▶ _Task brief_
Update the data below by replacing every instance of "GUI agent" with "screen-control agent" and leaving all other text unchanged.

▶ _Records_
○ ○ ○

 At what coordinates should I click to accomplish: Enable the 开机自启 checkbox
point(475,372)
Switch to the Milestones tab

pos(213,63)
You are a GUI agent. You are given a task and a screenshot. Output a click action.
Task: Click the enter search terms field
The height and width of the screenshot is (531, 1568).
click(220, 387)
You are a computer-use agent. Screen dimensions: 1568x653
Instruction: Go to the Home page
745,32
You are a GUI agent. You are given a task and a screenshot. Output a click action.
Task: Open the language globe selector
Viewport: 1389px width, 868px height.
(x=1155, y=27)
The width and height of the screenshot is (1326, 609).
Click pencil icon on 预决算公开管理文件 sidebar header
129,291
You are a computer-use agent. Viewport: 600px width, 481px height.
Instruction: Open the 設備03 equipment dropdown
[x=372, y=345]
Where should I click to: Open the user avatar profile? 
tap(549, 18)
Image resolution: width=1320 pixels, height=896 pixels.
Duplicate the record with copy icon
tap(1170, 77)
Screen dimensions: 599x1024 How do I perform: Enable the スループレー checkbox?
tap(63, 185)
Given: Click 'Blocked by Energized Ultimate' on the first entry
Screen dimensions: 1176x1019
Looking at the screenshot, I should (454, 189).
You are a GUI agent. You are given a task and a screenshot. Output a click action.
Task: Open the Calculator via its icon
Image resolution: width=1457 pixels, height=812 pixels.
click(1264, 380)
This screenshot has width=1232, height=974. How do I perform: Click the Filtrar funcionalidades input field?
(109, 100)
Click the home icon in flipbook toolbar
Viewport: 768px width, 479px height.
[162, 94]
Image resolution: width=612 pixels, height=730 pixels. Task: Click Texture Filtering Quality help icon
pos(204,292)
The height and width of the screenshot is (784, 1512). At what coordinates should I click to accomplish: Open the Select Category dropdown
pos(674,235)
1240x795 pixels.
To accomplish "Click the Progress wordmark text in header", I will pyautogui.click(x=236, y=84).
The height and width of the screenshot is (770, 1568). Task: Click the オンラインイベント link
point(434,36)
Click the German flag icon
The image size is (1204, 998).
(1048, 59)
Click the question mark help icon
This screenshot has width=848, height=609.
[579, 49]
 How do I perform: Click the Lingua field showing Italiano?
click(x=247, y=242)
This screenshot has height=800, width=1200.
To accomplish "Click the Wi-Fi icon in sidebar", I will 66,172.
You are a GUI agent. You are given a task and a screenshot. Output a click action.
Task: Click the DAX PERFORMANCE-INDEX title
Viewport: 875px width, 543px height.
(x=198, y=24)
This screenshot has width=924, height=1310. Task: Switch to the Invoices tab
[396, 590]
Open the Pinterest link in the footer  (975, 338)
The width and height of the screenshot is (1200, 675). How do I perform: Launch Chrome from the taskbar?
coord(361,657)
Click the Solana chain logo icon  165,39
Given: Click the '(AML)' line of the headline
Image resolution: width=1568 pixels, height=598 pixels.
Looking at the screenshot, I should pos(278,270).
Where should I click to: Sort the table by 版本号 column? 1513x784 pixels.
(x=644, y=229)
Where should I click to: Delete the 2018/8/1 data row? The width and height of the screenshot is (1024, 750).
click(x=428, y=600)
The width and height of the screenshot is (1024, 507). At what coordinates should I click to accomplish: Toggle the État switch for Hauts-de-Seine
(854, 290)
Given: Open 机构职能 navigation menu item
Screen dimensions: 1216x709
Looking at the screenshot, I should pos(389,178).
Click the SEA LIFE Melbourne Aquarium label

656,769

○ ○ ○

▶ _Response to this exercise_
 At what coordinates should I click to accomplish: Enable the 开机自启 checkbox
point(475,372)
Switch to the Milestones tab

pos(213,63)
You are a screen-control agent. You are given a task and a screenshot. Output a click action.
Task: Click the enter search terms field
The height and width of the screenshot is (531, 1568).
click(220, 387)
You are a computer-use agent. Screen dimensions: 1568x653
Instruction: Go to the Home page
745,32
You are a screen-control agent. You are given a task and a screenshot. Output a click action.
Task: Open the language globe selector
Viewport: 1389px width, 868px height.
(x=1155, y=27)
The width and height of the screenshot is (1326, 609).
Click pencil icon on 预决算公开管理文件 sidebar header
129,291
You are a computer-use agent. Viewport: 600px width, 481px height.
Instruction: Open the 設備03 equipment dropdown
[x=372, y=345]
Where should I click to: Open the user avatar profile? 
tap(549, 18)
Image resolution: width=1320 pixels, height=896 pixels.
Duplicate the record with copy icon
tap(1170, 77)
Screen dimensions: 599x1024 How do I perform: Enable the スループレー checkbox?
tap(63, 185)
Given: Click 'Blocked by Energized Ultimate' on the first entry
Screen dimensions: 1176x1019
Looking at the screenshot, I should (454, 189).
You are a screen-control agent. You are given a task and a screenshot. Output a click action.
Task: Open the Calculator via its icon
Image resolution: width=1457 pixels, height=812 pixels.
click(1264, 380)
This screenshot has width=1232, height=974. How do I perform: Click the Filtrar funcionalidades input field?
(109, 100)
Click the home icon in flipbook toolbar
Viewport: 768px width, 479px height.
[162, 94]
Image resolution: width=612 pixels, height=730 pixels. Task: Click Texture Filtering Quality help icon
pos(204,292)
The height and width of the screenshot is (784, 1512). At what coordinates should I click to accomplish: Open the Select Category dropdown
pos(674,235)
1240x795 pixels.
To accomplish "Click the Progress wordmark text in header", I will pyautogui.click(x=236, y=84).
The height and width of the screenshot is (770, 1568). Task: Click the オンラインイベント link
point(434,36)
Click the German flag icon
The image size is (1204, 998).
(1048, 59)
Click the question mark help icon
This screenshot has width=848, height=609.
[579, 49]
 How do I perform: Click the Lingua field showing Italiano?
click(x=247, y=242)
This screenshot has height=800, width=1200.
To accomplish "Click the Wi-Fi icon in sidebar", I will 66,172.
You are a screen-control agent. You are given a task and a screenshot. Output a click action.
Task: Click the DAX PERFORMANCE-INDEX title
Viewport: 875px width, 543px height.
(x=198, y=24)
This screenshot has width=924, height=1310. Task: Switch to the Invoices tab
[396, 590]
Open the Pinterest link in the footer  (975, 338)
The width and height of the screenshot is (1200, 675). How do I perform: Launch Chrome from the taskbar?
coord(361,657)
Click the Solana chain logo icon  165,39
Given: Click the '(AML)' line of the headline
Image resolution: width=1568 pixels, height=598 pixels.
Looking at the screenshot, I should pos(278,270).
Where should I click to: Sort the table by 版本号 column? 1513x784 pixels.
(x=644, y=229)
Where should I click to: Delete the 2018/8/1 data row? The width and height of the screenshot is (1024, 750).
click(x=428, y=600)
The width and height of the screenshot is (1024, 507). At what coordinates should I click to accomplish: Toggle the État switch for Hauts-de-Seine
(854, 290)
Given: Open 机构职能 navigation menu item
Screen dimensions: 1216x709
Looking at the screenshot, I should pos(389,178).
Click the SEA LIFE Melbourne Aquarium label

656,769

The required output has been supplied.